The First 1000 Days
Tweddle’s focus on therapeutic interventions in the first 1000 days are also seen through the lens of impacts on future generations.
The first 1000 days includes the period of time throughout pregnancy, birth and the first 24 months. The transition to parenting can be extremely challenging for many parents. Many parents were not provided positive parenting role models and some find that babies and toddlers trigger difficult emotions and reactions.
Pregnancy and the birth of a baby is a critical window of opportunity when parents are especially receptive to offers of advice and support.
Evidence shows that:
- The major difference between brain development in a child versus learning as an adult is a matter of degree: the brain is far more impressionable (neuroscientists use the term plastic) in early life than in maturity. This plasticity has both a positive and a negative side. On the positive side, it means that young children’s brains are more open to learning and enriching influences. On the negative side, it also means that young children’s brains are more vulnerable to developmental problems should their environment prove especially impoverished or un-nurturing.
- Brain development is “activity-dependent,” meaning that the electrical activity in every circuit—sensory, motor, emotional, cognitive–shapes the way that circuit gets put together. Every experience–whether it is seeing one’s first rainbow, riding a bicycle, reading a book, sharing a joke–excites certain neural circuits and leaves others inactive. Those that are consistently turned on over time will be strengthened, while those that are rarely excited may be dropped away, like pruning.
- One of the most essential experiences in shaping the architecture of the developing brain is “serve and return” interaction between children and significant adults in their lives. Young children naturally reach out for interaction through babbling, facial expressions, and gestures, and adults respond with the same kind of vocalizing and gesturing back at them. This back-and-forth process is fundamental to the wiring of the brain, especially in the earliest years.
- A newborn’s brain is only about one-quarter the size of an adult’s however it grows to about 80 percent of adult size by three years of age and 90 percent by age five.
- From birth to age 18 months, it has been calculated that connections in the brain are created at a rate of a million per second. The earliest experiences shape a baby’s brain development, and have a lifelong impact on that baby’s mental and emotional health.
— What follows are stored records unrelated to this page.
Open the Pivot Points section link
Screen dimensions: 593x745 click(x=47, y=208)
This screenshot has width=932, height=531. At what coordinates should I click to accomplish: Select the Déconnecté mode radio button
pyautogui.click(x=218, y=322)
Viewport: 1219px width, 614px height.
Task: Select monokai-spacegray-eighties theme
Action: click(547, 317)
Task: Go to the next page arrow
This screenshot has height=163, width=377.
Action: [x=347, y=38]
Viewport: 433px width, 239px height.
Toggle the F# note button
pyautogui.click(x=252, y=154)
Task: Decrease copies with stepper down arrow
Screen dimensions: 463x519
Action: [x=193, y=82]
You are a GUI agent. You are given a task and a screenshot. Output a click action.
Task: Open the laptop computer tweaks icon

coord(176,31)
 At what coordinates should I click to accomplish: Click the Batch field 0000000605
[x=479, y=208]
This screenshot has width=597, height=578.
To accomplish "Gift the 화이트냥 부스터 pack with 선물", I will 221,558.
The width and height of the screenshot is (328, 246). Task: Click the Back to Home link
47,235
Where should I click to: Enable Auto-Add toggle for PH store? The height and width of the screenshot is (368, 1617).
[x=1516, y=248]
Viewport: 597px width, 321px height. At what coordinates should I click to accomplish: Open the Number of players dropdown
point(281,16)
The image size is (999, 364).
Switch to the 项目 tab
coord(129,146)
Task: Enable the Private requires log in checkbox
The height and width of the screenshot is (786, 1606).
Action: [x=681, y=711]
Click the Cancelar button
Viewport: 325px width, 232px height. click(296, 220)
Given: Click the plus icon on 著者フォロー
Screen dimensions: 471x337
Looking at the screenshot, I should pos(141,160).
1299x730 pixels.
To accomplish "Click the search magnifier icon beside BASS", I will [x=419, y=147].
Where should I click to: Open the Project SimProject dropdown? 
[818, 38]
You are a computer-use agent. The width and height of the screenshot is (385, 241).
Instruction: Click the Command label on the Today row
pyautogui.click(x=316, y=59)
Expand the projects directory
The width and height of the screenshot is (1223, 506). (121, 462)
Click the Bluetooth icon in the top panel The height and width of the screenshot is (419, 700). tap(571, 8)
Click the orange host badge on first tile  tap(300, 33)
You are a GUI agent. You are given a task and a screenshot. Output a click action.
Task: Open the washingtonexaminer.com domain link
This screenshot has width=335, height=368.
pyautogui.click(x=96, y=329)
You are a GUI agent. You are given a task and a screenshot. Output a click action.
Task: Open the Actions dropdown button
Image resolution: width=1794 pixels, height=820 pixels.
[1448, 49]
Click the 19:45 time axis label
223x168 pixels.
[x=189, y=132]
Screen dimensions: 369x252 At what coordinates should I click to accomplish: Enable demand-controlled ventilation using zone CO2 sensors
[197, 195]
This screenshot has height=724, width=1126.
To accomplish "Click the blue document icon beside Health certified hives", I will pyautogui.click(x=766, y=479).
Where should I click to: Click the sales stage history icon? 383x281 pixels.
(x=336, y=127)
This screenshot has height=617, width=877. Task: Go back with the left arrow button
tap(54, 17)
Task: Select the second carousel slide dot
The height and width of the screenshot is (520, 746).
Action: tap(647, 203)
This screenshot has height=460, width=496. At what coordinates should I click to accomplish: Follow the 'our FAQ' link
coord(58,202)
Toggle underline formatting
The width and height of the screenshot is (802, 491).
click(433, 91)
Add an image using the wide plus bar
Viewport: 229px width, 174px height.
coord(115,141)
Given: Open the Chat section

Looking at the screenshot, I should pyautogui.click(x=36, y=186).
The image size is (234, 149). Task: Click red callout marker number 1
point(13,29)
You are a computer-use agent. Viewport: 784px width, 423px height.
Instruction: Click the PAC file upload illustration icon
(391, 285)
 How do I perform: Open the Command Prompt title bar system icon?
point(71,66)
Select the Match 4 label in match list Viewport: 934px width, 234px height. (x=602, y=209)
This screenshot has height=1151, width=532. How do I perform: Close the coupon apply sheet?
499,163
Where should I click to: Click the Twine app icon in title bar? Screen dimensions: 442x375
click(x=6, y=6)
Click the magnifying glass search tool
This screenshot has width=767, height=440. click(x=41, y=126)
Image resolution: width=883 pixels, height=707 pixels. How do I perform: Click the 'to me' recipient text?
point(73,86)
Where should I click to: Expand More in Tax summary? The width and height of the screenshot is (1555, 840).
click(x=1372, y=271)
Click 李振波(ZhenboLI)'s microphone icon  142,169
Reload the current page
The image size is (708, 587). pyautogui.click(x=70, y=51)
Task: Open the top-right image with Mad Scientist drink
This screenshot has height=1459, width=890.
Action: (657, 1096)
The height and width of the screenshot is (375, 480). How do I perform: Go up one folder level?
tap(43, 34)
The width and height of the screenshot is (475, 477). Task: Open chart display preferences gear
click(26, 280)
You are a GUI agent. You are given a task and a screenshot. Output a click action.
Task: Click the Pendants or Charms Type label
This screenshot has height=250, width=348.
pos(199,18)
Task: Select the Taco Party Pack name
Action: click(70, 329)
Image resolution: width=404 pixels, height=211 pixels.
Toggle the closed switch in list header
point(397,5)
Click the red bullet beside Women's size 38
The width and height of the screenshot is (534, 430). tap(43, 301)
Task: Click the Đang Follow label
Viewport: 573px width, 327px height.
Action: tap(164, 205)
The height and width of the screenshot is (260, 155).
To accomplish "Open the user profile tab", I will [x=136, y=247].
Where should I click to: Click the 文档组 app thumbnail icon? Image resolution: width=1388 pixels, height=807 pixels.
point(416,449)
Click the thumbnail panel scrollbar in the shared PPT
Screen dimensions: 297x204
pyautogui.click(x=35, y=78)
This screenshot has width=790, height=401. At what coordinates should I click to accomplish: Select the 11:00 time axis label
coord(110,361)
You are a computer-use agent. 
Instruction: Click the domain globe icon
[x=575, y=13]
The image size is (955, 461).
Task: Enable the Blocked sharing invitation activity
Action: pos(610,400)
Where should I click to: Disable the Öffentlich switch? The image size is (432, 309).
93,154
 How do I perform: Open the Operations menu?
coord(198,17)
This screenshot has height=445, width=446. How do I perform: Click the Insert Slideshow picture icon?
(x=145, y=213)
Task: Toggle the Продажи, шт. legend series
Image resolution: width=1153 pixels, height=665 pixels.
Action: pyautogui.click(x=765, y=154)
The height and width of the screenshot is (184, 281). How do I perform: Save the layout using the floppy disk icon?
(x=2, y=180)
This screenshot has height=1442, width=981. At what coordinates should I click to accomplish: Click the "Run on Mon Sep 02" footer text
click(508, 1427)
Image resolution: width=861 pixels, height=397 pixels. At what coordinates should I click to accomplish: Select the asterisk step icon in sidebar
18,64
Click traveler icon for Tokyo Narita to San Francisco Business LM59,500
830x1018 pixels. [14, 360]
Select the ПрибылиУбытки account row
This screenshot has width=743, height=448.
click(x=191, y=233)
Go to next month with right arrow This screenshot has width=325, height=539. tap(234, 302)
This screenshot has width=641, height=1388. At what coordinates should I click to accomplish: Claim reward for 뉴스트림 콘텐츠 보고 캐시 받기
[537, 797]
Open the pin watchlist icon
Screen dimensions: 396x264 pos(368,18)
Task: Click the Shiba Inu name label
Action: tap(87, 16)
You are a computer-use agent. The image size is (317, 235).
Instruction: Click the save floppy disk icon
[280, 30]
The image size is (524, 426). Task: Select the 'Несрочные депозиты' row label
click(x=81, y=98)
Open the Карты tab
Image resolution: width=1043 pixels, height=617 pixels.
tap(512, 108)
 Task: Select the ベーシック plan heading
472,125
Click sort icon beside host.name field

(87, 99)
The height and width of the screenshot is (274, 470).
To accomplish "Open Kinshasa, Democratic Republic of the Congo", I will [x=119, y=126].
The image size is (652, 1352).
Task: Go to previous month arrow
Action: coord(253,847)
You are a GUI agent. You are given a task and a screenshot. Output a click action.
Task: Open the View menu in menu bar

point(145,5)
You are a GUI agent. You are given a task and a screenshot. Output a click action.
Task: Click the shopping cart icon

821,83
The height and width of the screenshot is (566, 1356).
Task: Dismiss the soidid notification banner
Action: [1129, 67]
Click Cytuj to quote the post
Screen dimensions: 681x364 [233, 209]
- A pregnant mother suffering from stress can sometimes pass on the message to the unborn baby that the world will be dangerous, so that as a child he or she will struggle with many social and emotional problems. The child’s response to experiences of fear or tension have been set to danger and high alert. This will also occur at anytime during the first 1000 days whenever a baby is exposed to overwhelming stress from any cause within the family, such as parental mental illness, maltreatment or exposure to domestic violence.
- International studies show that when a baby’s development falls behind the norm during the first years of life, it is more likely to fall even further behind in subsequent years, than to catch up with those that have had a better start.
- Research shows the transmission of trauma to a child via what is called “epigenetic inheritance” is the idea that environmental influences such as alcohol, drugs and chronic stress can affect the genes of your children and possibly even grandchildren. So trauma in the first thousand days not only impacts brain development but impacts at a cellular level.
It’s important to keep in mind that early intervention and prevention services that build the confidence and skills of parents can change the trajectory of vulnerable families. Because of the rapid pace of development in infancy, young children can recover quickly, which is why it is important to act as early as possible.